Thursday, 21 de November de 2024 ISSN 1519-7670 - Ano 24 - nº 1315

BBC, um modelo para o Brasil

‘Fiquei muito bem informado, pela BBC, sobre a bomba em Belfast que resultou em dezenas de mortos sem ver uma gota de sangue. […] É a diferença entre a informação necessária e o espetáculo mórbido.’

O episódio, contado pelo professor Laurindo Lalo Leal Filho, é bastante representativo do que acontece na mídia brasileira. Para Lalo, sociólogo, jornalista e professor da Escola de Comunicações e Artes da USP e da Faculdade Cásper Líbero, um contraponto ao modelo comercial brasileiro pode ser observado no serviço brasileiro da britânica BBC, objeto de seu mais recente livro, Vozes de Londres, lançado no último dia 12 de maio, em São Paulo, e que retoma os estudos do autor sobre a emissora.

Nesta entrevista ao Observatório do Direito à Comunicação, Lalo ataca o sensacionalismo da mídia privada brasileira, deposita esperanças na TV Brasil e afirma que a BBC deve, sim, ser usada como referência para a formação de um sistema público no Brasil.

***

De onde surgiu a idéia do livro? Por que escrever sobre o serviço brasileiro da BBC?

Laurindo Lalo Leal Filho – A idéia foi minha. Conheço o serviço brasileiro desde os meus tempos de repórter esportivo. Nas minhas andanças profissionais e acadêmicas pela Inglaterra sempre estive próximo desse serviço. E percebi a importância que ele teve para o Brasil em diferentes ocasiões, como a 2ª Guerra Mundial e o período da ditadura militar. Nesses momentos, o serviço brasileiro foi uma fonte de informações importante, não só do que ocorria no mundo, mas até do que acontecia por aqui.
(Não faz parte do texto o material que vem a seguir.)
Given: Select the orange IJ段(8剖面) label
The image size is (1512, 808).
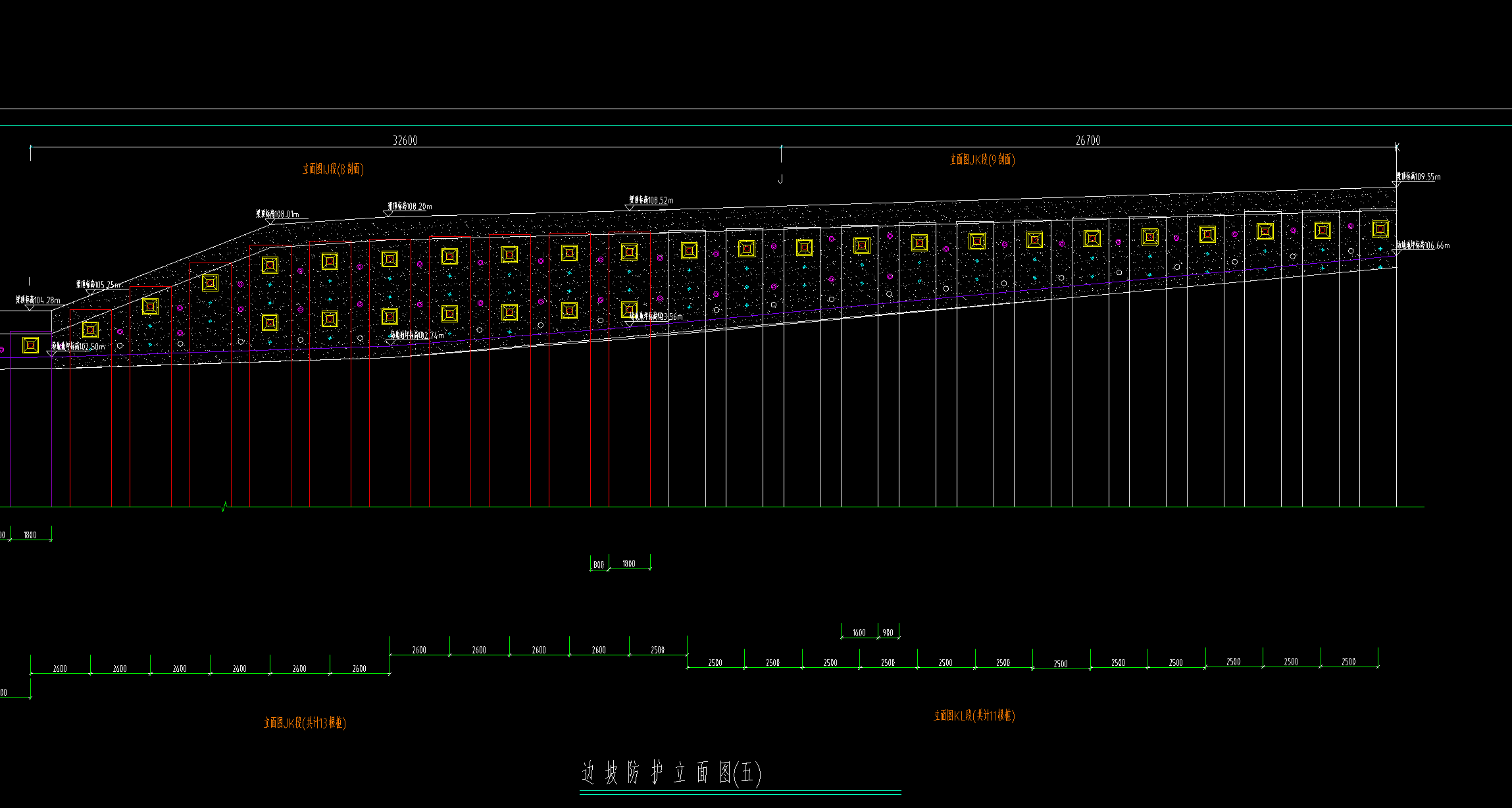Looking at the screenshot, I should pyautogui.click(x=333, y=169).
Há casos, contados no livro, em que a notícia de algo ocorrido no Brasil foi transmitida primeiro pela BBC e só mais tarde por emissoras nacionais. E de outras notícias que nem foram veiculadas por aqui. Além da presença de figuras ilustres que passaram por lá como funcionários da BBC ou como entrevistados. Lembro, no primeiro caso, dos escritores Antonio Callado e J.J. Veiga, de políticos como Emílio Carlos, de poetas como Vinícius de Moraes, de jornalistas como Fernando Pacheco Jordão, Vladimir Herzog, Jader de Oliveira e Ivan Lessa, o qual, aliás, ainda está por lá. No segundo caso, de figuras como Dom Helder Câmara, Chico Buarque, Caetano Veloso, Carmen Miranda, entre tantos outros. Achei que tudo isso valia um livro, e valeu.
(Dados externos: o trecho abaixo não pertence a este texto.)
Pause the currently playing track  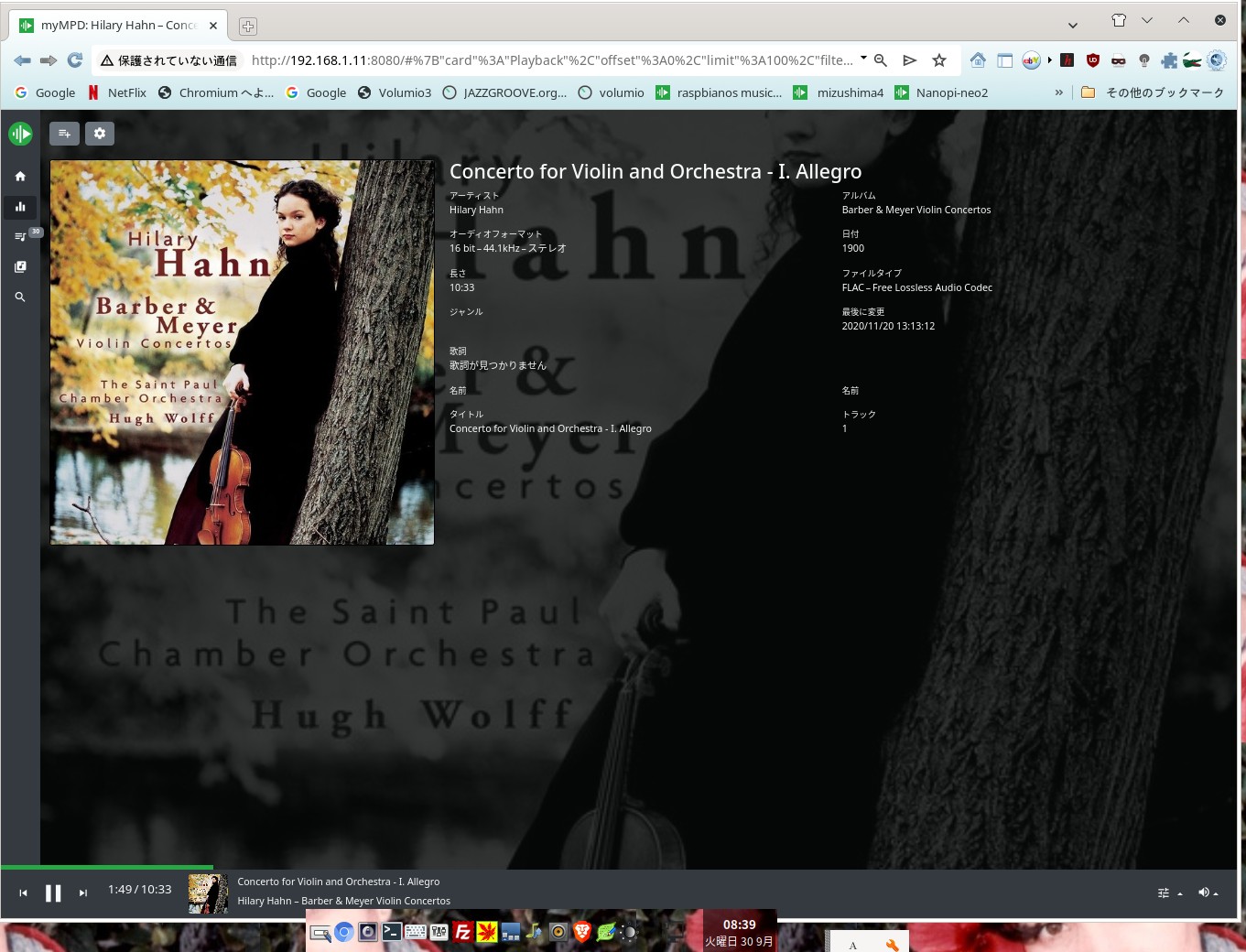(53, 893)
A BBC tem uma série de recomendações e normas que atribuem parâmetros à atuação de seus profissionais, e também uma reiterada preocupação com a imparcialidade e a diversidade de opiniões. Por que o Brasil não consegue ter essa clareza em relação à função pública da mídia?
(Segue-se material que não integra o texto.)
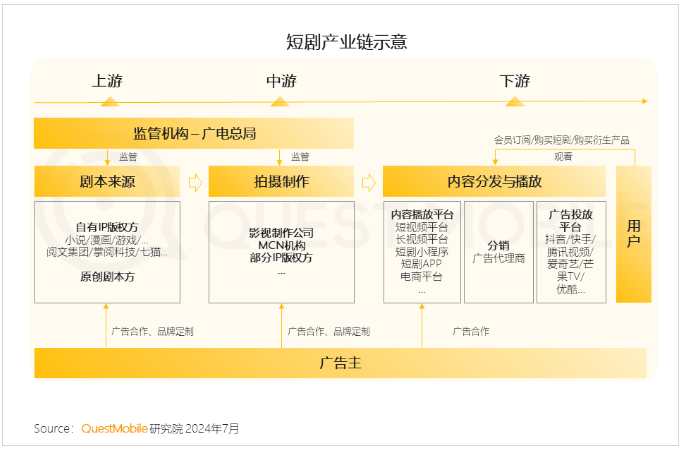Image resolution: width=680 pixels, height=449 pixels.
Task: Click the 广告投放平台 heading
Action: [571, 220]
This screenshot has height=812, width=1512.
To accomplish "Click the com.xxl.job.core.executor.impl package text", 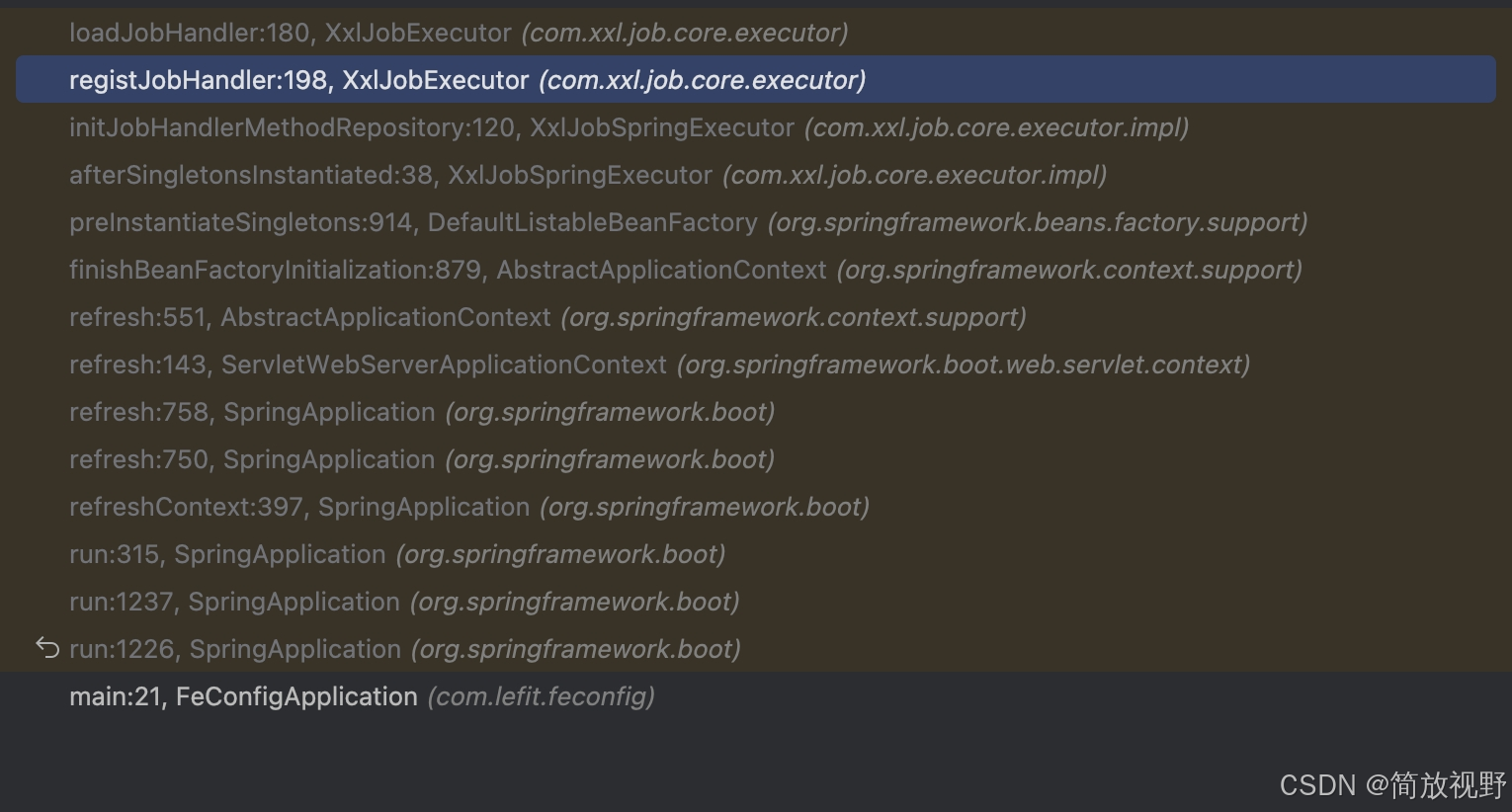I will point(995,127).
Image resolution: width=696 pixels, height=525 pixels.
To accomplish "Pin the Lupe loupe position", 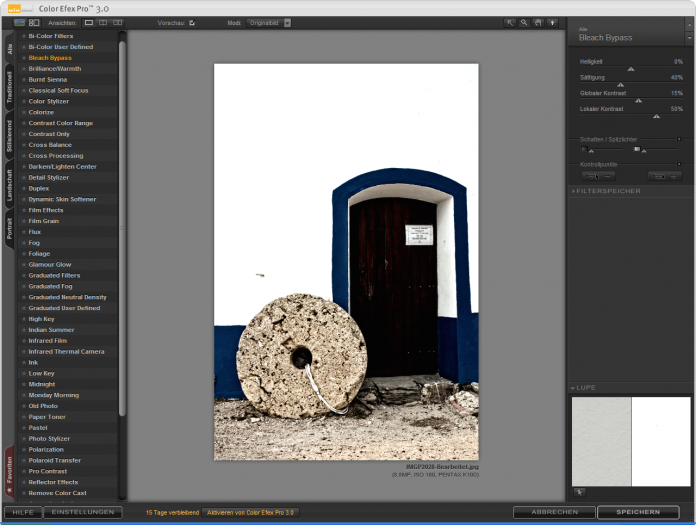I will (x=579, y=492).
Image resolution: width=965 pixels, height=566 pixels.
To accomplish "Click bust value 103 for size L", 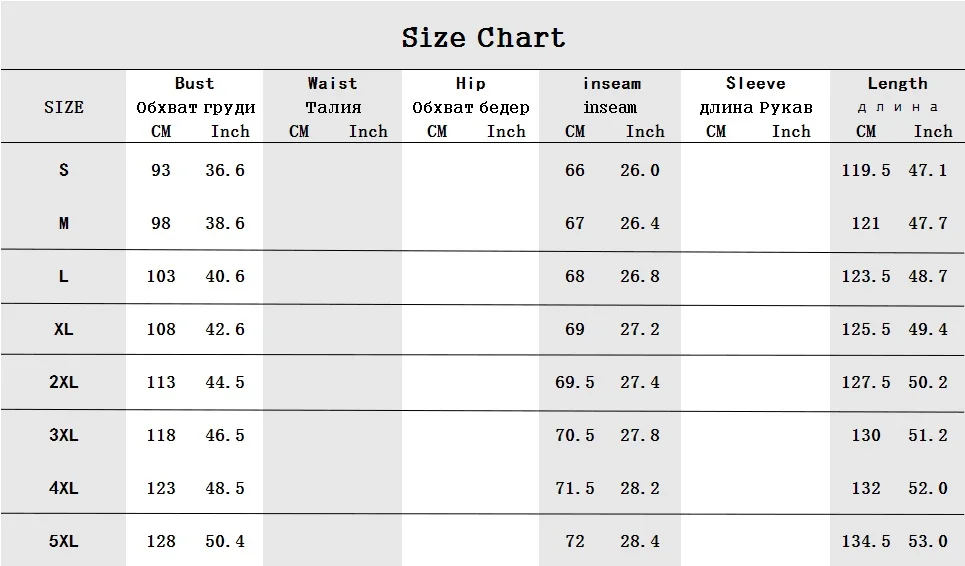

L.L.L.F. – Acredito que a raiz da dificuldade esteja nas origens institucionais da radiodifusão no Brasil. Aqui, com exceção dos anos iniciais, ela sempre foi vista como negócio, nunca como serviço público. Ao entregar para a iniciativa privada a exploração do espectro eletromagnético, o primeiro governo Vargas instalou uma relação promíscua entre o Estado e os concessionários privados que perdura até hoje. A lógica estabelecida foi a do capital. Empresas recebem a concessão como favor do Estado e retribuem dobrando-se a ele. Mas não de forma dócil e automática. Exercem pressões, estabelecem pautas, impõem vontades. Se, em algum momento, se sentem contrariadas, não hesitam em retaliar. E os governos, todos eles, temem essa retaliação, sabedores do poder que as emissoras têm junto à sociedade. Nesse cenário, torna-se impossível o estabelecimento de regras claras para a atuação do rádio e da TV. Qualquer iniciativa nesse sentido será sempre subordinada aos interesses comerciais de quem opera as concessões públicas. Entre uma cobertura objetiva e cautelosa de um caso policial e o espalhafato sensacionalista que pode render alguns pontos a mais nos índices de audiência, as emissoras optam pela segunda opção, mandando às favas qualquer escrúpulo que ainda possa restar de compromisso público.

À época da criação da EBC, o sr. defendeu que a BBC seria uma boa referência para a constituição do sistema público brasileiro e muitos o criticaram alegando que os contextos históricos não permitiriam comparações. Quais são seus argumentos?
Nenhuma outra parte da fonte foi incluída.